Hailing from Brooklyn, New York – they have an established reputation as a performance act, collaborating with various artists on the live circuit such as Team Robespierre, and one cannot help but feel that Art School Girls acts as solid evidence that performing live is more their forte.

The proverbial treadmill that is Art School Girl does not gain a sense of direction and hence doesn’t “start” until at earliest the fifth track ‘Picture Party’. New listeners will be frustrated by the bizarre and experimental nature of early tracks – which essentially serve as an answer to the question “What does an acid trip on Cubase sound like?” – Erratic and repetitive, it would seem.

Musically present from the start are the cutting kick drums and crisp snare hits that are the precedent for the rest of the record, seasoned with random lyrical commentary, such as in the title track – whereby Reverend Mcfly sardonically laments his “love” of art school girls over a pulsating synth line.
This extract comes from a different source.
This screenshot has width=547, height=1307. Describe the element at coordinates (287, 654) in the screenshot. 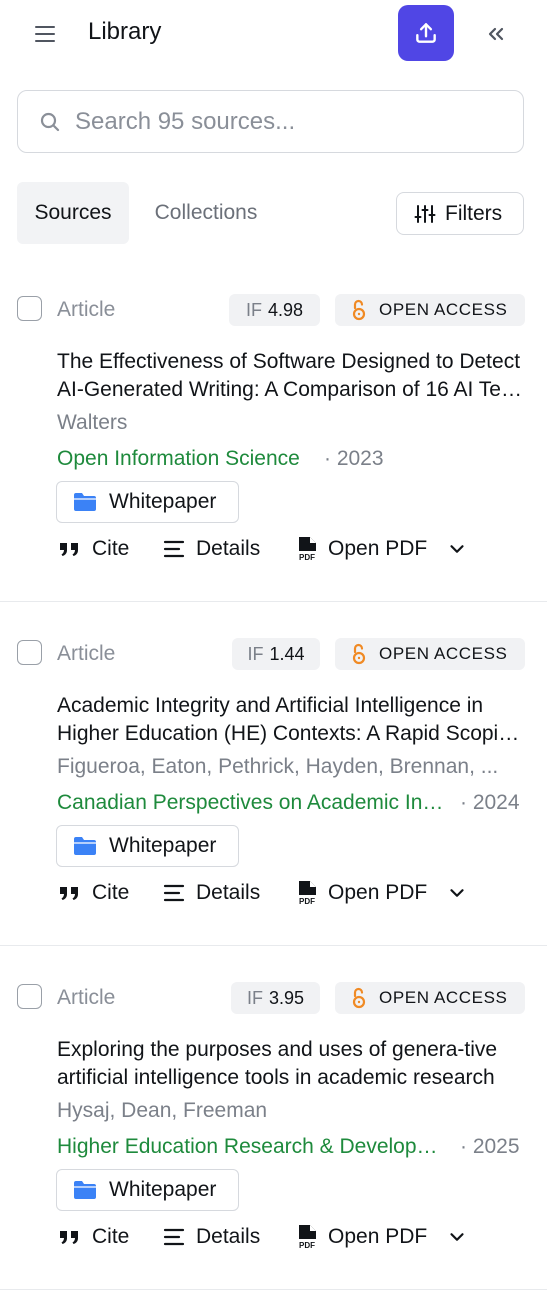

I see `impact-factor-value: 1.44` at that location.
It’s also here that the band showcase their humour and attempt to charm the audience – however, this fades with each listen and, considering this is one of the few selling points of the album, it becomes stale fast.

But if more persistent listeners are able to endure the early forgettable tracks, they are rewarded with some gems. ‘Somebody Gonna Get Pregnant’, with its penetrating melody and inescapably addictive lyrics, serves as the ideal contraceptive campaign – bringing an end to the “Jeremy Kyle” teenage pregnancy generation and perhaps (even more advantageously) taking the show itself out of business. ‘HA HA HA’, sees the band live up to its innovative reputation as they introduce a fusion of punk rock, raucous guitars with their characteristic hip hop drum patterns and rapping, creating a “bounce-able” party anthem recounting tales of “drinking until passing out”.

By the end of the EP, Art School Girls leaves the listener feeling exhausted, although not from physical exercise, but rather from the mental exertion involved in searching desperately for the hooks needed to draw them into listening again. Sadly for Ninjasonik, these are not to be found on the vast majority of their tracks – alienating the wider spectrum of listeners and meaning it may be some time until the Ninjasonik boys tunnel their way out of their underground lair to see the light of day again.